General information

Managing iPads – The Configurator

Configurator_devices

We’ve talked in the past about having iPads in the library and how to buy multiple copies of an app at the same time. This is long delayed post about the tool we use at my library to manage the devices.

At Waukesha Public Library we use Apple’s Configurator 2. This is a great solution if you have up to forty or fifty devices to manage. Beyond that it gets unwieldy (although I’ll talk about a way you could use the Configurator for more devices). We have two dozen or so iPads we manage this way so it works perfectly for us.

You can see in the photo above all our iPads connected to the Configurator. It even gives you an idea of what the desktop of the iPad is; you can even upload your own image to be loaded on each device if you want to brand them for your library. When you connect the iPads you get a great status overview. You get the OS version, what specific device it is, its capacity, and whether it has software updates among other things.

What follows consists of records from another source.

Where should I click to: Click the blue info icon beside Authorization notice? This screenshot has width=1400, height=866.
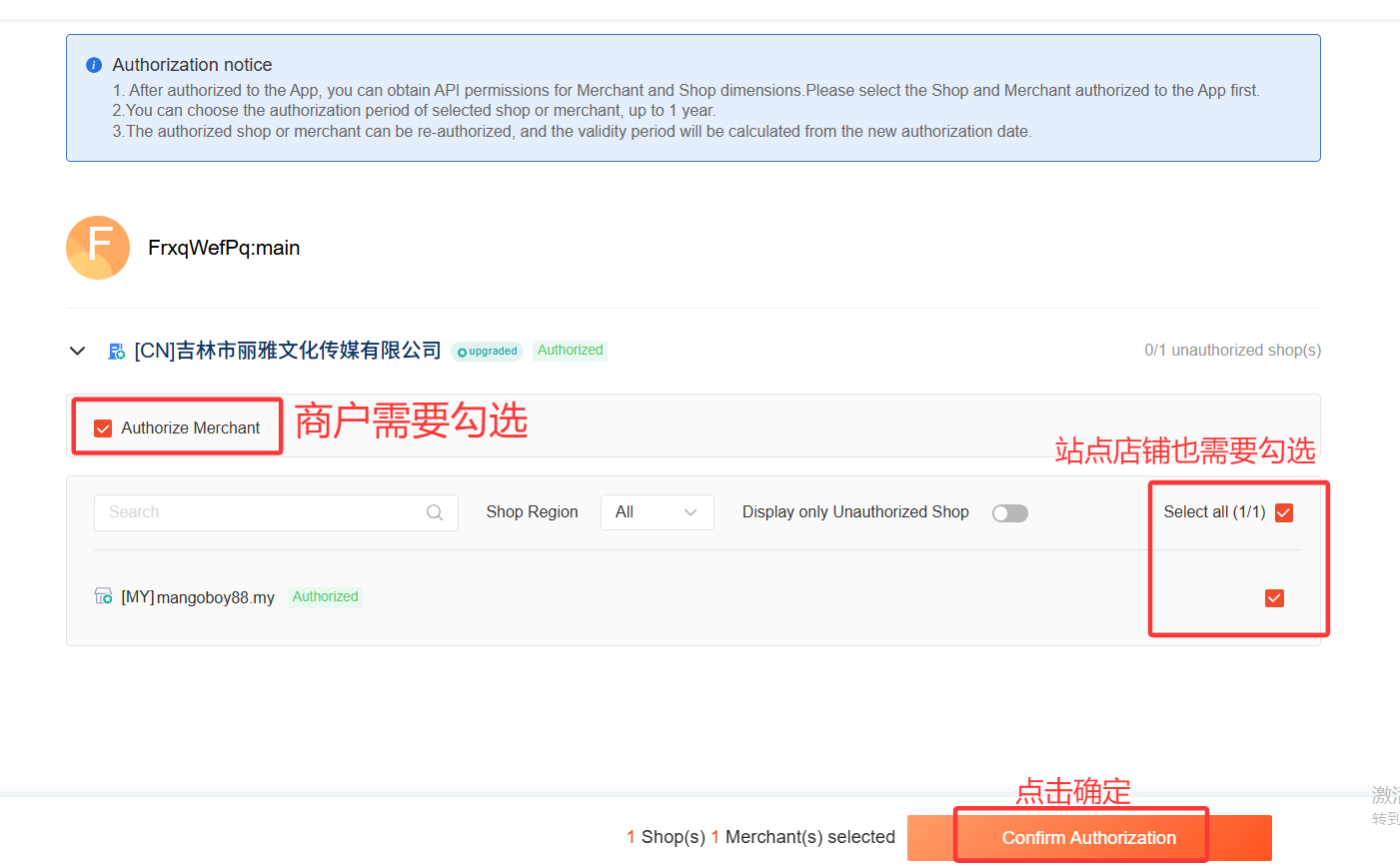pyautogui.click(x=94, y=65)
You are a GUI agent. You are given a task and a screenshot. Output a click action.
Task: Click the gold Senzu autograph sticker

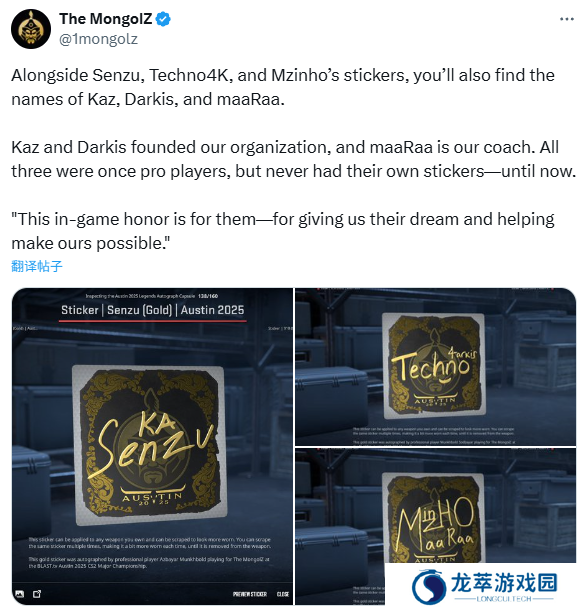151,445
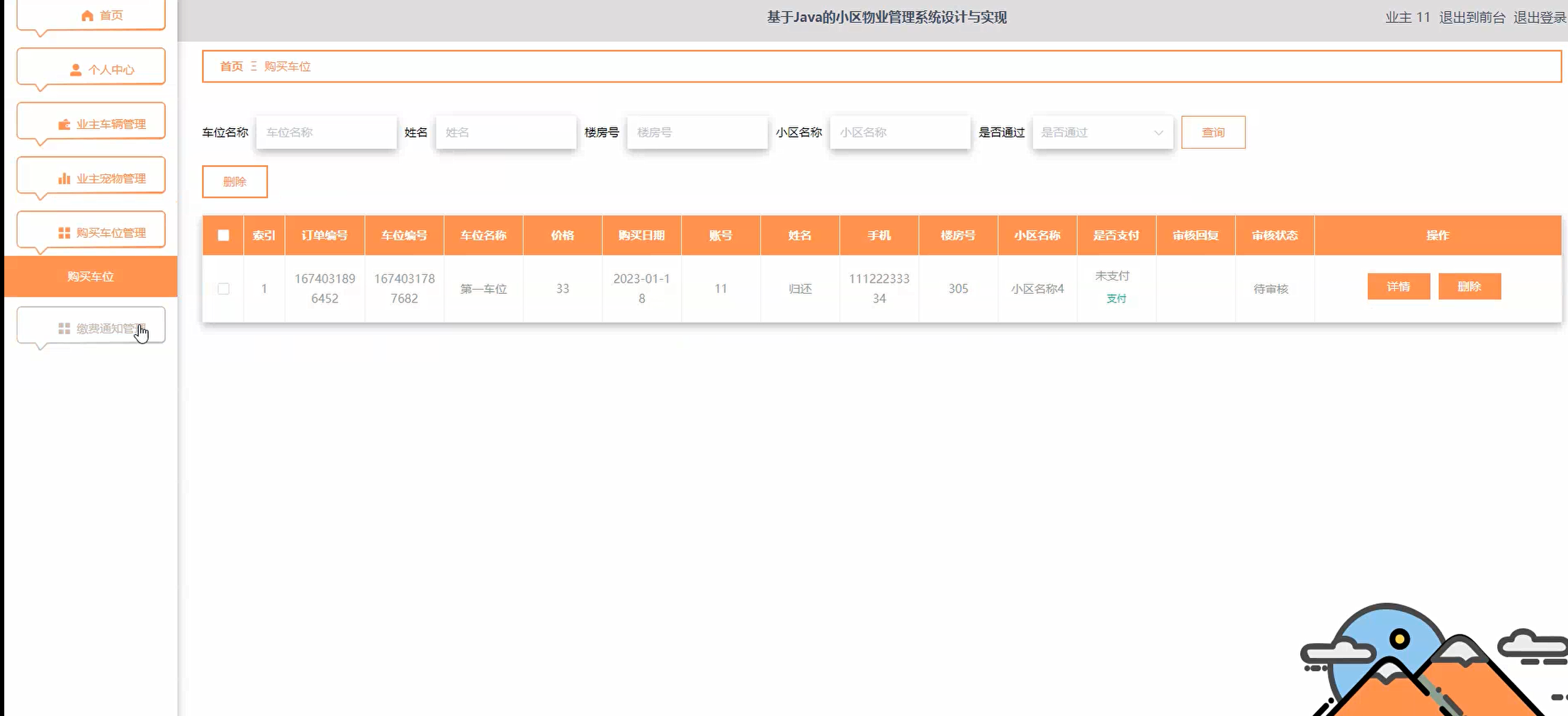1568x716 pixels.
Task: Open the 个人中心 menu item
Action: point(91,69)
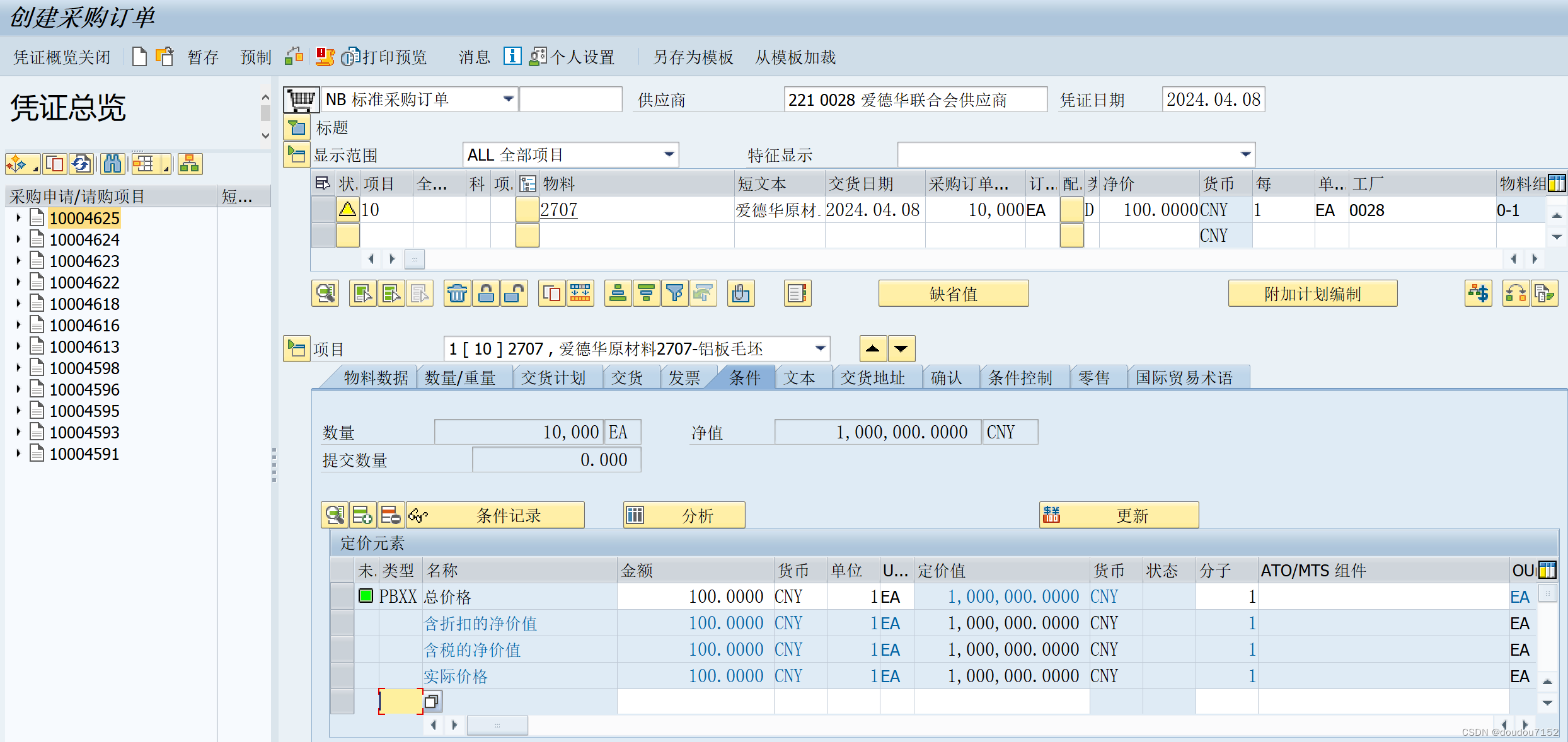Click the lock item icon
This screenshot has width=1568, height=742.
coord(486,294)
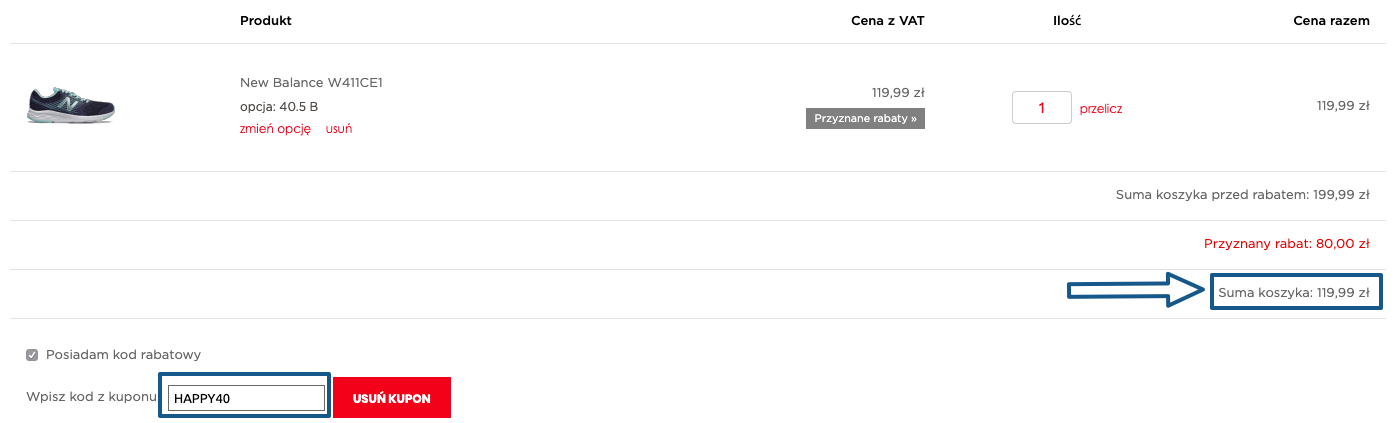Click the New Balance shoe thumbnail
The height and width of the screenshot is (423, 1395).
[71, 106]
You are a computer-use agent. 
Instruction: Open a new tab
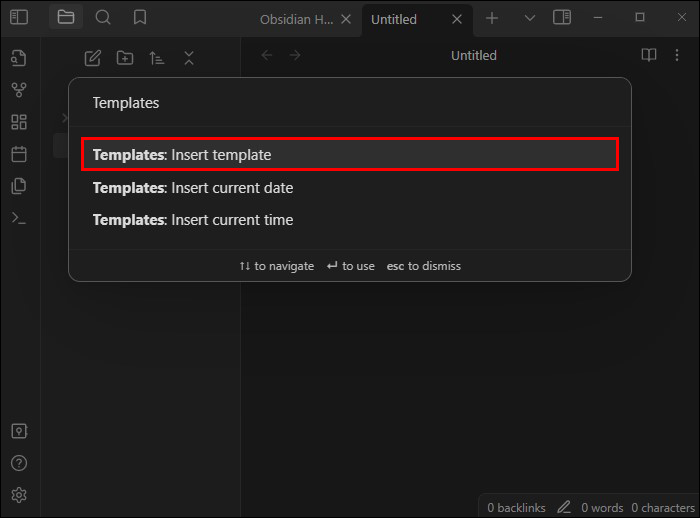tap(492, 18)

Across the top are several choices of how to interact with the iPads: you can prepare, update, back up, or tag. Prepare is used when the iPad is first configured for use in the Configurator. This gives you the option of supervising the devices so that you can control how they get updated and what networks they have access to. If you’re going to circulate iPads you don’t want to supervise them because it will set limits on how the public can use them. If you’re using iPads only in the library—as we are—then you should supervise them so that you can guarantee that they work in your network. We mostly use update which gives supervised iPads the option of doing an OS update, an app update, or both an OS and app update (depending on what the devices need).

OS updates go very quickly. Usually it takes about a half hour to update 22 iPads. You might need to interact with each device after an OS update—to set a passcode (you can reset a device’s passcode through the Configurator which is great when someone changes it or forgets what they set it as), enable location services, etc.—so just budget that into the time you need to get the devices ready for us.

App updates have been a different beast for us. We were on a monthly update which is perhaps not often enough. We found that if we updated all the apps on a single device or if we updated a single app on all devices that the process went quickly. If we tried to updates all apps on all devices it tended to get hung up and time out. We’re doing updates more frequently now so we’re not running into that problem any longer.

Configurator_contentThe best thing you can do with the Configurator is create profiles. There are a lot of settings to which the Configurator gives you access. This includes blocking in-app purchases, setting the WiFi network, enabling content filters, setting up AirPlay or AirPrint, and more. Basically anything you can control under an iPad’s settings outside of downloaded apps you can set using the Configurator and put into a profile.

This way if there are forty iPads for children’s programming, twenty iPads for teens, and thirty iPads the public checks out, each one could have its own profile and its own settings. In this way you can manage a lot more than forty or fifty devices. You would manage each profile as an individual group.

If you want to be able to push out updates to devices wirelessly, you can consider Apple’s Mobile Device Management. You can host your MDM services locally—which requires a server—or host them in the cloud. For us it made sense to use the Configurator and update devices by connecting to them since they are kept in a single cart. Our local school district, as I’ve mentioned before, provides an iPad to all students K-12 so they use JAMF’s Casper Suite (a customized solution) to manage their approximately 15,000 devices.